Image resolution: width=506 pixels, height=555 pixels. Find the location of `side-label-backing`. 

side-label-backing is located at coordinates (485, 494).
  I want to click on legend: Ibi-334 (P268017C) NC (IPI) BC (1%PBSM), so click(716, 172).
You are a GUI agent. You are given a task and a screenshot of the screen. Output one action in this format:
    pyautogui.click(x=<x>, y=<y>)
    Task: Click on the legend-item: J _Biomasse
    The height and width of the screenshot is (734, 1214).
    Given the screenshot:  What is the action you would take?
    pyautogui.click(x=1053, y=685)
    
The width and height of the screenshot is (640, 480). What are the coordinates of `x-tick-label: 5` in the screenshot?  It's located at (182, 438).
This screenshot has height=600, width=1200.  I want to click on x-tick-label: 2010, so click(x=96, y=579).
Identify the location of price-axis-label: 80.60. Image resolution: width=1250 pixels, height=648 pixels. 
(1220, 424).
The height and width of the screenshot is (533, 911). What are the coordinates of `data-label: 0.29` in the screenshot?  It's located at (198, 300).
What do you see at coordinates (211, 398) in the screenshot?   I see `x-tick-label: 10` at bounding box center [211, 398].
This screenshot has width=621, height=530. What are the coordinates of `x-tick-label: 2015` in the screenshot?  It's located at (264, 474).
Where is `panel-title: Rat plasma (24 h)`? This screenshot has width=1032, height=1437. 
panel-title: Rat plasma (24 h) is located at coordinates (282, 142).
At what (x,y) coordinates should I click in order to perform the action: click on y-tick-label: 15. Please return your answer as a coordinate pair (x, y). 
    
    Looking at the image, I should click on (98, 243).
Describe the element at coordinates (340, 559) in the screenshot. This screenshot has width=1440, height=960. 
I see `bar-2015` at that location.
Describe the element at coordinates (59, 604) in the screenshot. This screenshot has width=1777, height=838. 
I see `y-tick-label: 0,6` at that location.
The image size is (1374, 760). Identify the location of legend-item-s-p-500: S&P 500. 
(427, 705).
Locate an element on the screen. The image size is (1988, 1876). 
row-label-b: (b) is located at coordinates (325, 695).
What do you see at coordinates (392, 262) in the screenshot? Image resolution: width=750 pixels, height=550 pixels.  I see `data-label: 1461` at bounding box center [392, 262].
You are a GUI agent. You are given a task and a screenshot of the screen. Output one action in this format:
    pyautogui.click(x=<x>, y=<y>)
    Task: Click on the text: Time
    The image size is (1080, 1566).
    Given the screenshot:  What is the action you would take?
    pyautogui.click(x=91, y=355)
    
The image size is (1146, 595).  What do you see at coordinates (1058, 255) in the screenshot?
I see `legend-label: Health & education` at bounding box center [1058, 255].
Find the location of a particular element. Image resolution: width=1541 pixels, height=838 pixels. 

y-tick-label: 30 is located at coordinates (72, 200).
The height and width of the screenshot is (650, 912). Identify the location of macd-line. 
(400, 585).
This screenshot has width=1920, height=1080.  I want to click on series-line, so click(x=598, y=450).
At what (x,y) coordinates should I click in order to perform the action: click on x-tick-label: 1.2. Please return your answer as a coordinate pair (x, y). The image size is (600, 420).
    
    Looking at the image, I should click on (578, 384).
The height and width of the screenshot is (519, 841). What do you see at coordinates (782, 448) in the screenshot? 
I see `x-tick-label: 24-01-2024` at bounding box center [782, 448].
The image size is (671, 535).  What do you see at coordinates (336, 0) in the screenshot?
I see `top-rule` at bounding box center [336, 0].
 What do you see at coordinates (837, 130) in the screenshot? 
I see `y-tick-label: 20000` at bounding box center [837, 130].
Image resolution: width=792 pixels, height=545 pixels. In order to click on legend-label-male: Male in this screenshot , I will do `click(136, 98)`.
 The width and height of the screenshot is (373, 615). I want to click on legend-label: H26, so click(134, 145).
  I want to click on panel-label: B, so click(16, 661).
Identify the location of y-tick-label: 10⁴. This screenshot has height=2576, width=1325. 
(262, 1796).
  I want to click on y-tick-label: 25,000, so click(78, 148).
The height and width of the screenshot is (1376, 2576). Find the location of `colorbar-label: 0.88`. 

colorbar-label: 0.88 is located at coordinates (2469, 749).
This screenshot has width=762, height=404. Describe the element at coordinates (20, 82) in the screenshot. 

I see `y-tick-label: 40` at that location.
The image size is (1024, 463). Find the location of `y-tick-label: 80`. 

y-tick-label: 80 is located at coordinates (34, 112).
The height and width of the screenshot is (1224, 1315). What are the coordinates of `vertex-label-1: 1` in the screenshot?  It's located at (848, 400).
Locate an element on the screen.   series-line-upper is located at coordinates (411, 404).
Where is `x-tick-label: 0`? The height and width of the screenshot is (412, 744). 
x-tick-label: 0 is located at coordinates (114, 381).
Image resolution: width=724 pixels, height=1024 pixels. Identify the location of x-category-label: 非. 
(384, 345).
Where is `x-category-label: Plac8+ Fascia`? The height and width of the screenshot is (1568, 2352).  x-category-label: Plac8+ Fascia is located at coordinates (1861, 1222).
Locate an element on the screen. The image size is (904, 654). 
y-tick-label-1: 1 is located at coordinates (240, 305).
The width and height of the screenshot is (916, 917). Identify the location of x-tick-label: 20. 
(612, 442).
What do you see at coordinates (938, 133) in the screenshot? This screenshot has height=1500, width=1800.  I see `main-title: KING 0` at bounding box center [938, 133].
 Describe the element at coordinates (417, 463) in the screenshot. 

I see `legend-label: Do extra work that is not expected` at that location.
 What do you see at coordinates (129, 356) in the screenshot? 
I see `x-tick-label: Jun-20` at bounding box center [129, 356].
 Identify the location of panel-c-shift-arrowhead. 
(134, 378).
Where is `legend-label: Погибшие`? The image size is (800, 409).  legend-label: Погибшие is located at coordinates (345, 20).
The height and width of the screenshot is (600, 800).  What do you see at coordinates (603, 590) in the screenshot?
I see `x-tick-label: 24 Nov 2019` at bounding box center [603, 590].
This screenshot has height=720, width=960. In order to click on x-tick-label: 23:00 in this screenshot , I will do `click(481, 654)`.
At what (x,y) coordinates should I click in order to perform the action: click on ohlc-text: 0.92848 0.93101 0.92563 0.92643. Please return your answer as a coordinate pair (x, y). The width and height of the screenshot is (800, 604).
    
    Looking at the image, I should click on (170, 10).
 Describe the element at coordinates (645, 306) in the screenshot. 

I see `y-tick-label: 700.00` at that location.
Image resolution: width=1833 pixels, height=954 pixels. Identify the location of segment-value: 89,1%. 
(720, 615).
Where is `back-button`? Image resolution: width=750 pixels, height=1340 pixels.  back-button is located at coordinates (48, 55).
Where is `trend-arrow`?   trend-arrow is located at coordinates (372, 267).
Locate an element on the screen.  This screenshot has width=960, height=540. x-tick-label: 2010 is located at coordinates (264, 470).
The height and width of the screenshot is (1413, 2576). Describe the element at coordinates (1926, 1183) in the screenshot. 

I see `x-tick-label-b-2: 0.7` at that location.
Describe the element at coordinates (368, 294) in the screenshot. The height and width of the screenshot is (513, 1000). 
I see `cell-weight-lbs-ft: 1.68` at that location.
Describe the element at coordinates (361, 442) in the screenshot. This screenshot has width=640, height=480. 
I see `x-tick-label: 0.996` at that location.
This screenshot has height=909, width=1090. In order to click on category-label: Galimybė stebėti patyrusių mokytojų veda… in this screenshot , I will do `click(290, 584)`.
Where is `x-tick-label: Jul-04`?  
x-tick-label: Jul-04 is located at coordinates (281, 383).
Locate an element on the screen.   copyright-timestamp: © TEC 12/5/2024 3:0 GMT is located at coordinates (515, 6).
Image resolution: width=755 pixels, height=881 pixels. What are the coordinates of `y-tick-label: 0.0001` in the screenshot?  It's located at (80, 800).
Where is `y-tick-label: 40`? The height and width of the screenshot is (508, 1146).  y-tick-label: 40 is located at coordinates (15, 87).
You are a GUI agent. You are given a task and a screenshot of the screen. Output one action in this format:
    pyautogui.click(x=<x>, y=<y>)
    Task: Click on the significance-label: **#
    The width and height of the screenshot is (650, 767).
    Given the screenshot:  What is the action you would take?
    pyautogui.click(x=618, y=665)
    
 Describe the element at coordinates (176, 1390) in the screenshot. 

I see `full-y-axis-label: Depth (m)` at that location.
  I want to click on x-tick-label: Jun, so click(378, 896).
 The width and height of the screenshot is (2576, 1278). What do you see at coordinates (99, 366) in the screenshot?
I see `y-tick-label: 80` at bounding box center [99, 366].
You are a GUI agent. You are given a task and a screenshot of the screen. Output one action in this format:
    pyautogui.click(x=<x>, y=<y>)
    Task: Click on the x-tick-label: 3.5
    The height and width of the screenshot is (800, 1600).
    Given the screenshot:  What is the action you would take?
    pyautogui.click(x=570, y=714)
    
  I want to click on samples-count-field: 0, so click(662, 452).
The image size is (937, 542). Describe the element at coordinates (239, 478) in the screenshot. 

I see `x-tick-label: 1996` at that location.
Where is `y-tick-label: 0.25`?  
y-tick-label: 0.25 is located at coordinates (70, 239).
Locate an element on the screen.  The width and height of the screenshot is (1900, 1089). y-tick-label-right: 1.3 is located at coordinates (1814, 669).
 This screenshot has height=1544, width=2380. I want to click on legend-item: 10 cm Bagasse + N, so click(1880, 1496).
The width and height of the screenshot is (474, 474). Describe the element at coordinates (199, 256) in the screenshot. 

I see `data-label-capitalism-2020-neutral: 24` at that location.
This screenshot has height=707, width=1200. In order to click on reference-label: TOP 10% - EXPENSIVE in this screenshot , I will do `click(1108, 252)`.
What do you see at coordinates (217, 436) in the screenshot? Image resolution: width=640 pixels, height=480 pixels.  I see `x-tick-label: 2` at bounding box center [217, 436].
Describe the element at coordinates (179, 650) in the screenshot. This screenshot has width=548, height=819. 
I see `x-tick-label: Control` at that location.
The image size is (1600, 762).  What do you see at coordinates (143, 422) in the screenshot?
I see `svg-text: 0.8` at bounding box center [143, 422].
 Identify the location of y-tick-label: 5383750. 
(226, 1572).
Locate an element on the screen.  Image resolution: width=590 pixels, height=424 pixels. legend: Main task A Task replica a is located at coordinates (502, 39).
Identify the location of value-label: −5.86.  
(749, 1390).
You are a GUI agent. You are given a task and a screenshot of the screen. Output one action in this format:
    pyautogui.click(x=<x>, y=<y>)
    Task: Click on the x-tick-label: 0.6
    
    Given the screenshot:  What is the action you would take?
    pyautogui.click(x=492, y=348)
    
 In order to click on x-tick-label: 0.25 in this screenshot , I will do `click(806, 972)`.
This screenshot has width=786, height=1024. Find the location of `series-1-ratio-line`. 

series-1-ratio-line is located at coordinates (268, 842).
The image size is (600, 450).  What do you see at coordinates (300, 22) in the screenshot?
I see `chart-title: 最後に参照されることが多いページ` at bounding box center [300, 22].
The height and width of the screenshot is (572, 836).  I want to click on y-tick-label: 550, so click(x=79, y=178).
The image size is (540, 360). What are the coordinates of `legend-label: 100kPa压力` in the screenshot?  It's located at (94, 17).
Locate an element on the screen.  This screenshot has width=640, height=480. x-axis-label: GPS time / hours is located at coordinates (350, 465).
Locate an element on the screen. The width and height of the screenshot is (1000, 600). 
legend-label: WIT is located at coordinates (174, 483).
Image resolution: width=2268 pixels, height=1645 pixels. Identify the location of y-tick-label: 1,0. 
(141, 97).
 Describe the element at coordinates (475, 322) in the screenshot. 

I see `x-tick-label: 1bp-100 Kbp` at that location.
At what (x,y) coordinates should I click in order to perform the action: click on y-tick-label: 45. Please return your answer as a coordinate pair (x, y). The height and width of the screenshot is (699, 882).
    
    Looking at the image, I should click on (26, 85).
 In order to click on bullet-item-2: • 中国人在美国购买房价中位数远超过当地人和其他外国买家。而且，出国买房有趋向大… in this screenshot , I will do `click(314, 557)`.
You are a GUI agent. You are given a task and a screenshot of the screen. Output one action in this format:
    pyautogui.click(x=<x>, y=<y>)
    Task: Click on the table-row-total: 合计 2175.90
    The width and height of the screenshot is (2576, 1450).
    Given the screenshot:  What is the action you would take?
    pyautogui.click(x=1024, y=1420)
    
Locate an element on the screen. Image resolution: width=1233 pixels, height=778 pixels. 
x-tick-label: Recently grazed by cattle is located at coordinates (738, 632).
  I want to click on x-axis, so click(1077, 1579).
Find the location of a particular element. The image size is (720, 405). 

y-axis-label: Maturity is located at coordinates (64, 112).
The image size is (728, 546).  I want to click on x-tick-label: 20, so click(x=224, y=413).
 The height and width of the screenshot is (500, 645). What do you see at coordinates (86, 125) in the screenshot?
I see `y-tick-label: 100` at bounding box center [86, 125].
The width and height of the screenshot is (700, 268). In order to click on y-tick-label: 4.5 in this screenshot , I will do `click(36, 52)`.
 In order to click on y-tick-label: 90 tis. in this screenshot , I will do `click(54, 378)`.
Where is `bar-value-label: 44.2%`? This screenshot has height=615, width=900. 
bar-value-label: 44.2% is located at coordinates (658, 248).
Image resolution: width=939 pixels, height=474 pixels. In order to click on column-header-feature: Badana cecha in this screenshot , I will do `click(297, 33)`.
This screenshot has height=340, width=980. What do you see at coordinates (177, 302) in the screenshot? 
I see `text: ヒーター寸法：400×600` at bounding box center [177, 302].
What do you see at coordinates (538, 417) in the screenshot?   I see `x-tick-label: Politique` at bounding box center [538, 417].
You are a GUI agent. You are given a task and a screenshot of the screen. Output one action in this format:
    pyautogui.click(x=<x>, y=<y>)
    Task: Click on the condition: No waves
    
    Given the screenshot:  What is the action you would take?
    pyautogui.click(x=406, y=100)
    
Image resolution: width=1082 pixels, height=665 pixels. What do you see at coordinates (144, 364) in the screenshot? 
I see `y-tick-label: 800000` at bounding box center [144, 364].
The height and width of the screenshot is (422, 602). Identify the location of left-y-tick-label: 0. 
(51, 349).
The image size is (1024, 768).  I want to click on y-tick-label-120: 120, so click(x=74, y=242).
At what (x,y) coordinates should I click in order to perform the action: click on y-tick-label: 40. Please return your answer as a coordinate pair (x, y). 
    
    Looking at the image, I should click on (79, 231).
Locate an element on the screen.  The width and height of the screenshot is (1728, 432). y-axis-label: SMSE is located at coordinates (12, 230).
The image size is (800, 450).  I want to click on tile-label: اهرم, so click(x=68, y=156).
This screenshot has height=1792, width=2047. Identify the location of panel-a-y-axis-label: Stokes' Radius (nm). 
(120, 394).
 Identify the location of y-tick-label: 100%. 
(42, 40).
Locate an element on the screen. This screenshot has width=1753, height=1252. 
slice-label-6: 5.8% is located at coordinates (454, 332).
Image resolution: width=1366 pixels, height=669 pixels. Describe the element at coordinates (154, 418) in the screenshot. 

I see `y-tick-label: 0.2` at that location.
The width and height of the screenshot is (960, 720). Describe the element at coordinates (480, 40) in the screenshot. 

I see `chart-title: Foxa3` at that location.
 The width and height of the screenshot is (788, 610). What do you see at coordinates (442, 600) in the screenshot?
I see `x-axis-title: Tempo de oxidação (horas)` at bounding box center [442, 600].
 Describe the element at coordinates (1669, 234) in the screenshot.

▸ WHAT NEEDS TO BE DONE: Rewrite the part of the listing from the line containing "is (1988, 1876)." through the line containing "pyautogui.click(x=91, y=355)" as a JSON list of strings, one string per line, skipping any blank lines.

▸ TASK ANSWER:
[
  "Locate an element on the screen. The image size is (1988, 1876). ",
  "row-label-b: (b) is located at coordinates (325, 695).",
  "What do you see at coordinates (392, 262) in the screenshot? Image resolution: width=750 pixels, height=550 pixels.  I see `data-label: 1461` at bounding box center [392, 262].",
  "You are a GUI agent. You are given a task and a screenshot of the screen. Output one action in this format:",
  "    pyautogui.click(x=<x>, y=<y>)",
  "    Task: Click on the text: Time",
  "    The image size is (1080, 1566).",
  "    Given the screenshot:  What is the action you would take?",
  "    pyautogui.click(x=91, y=355)"
]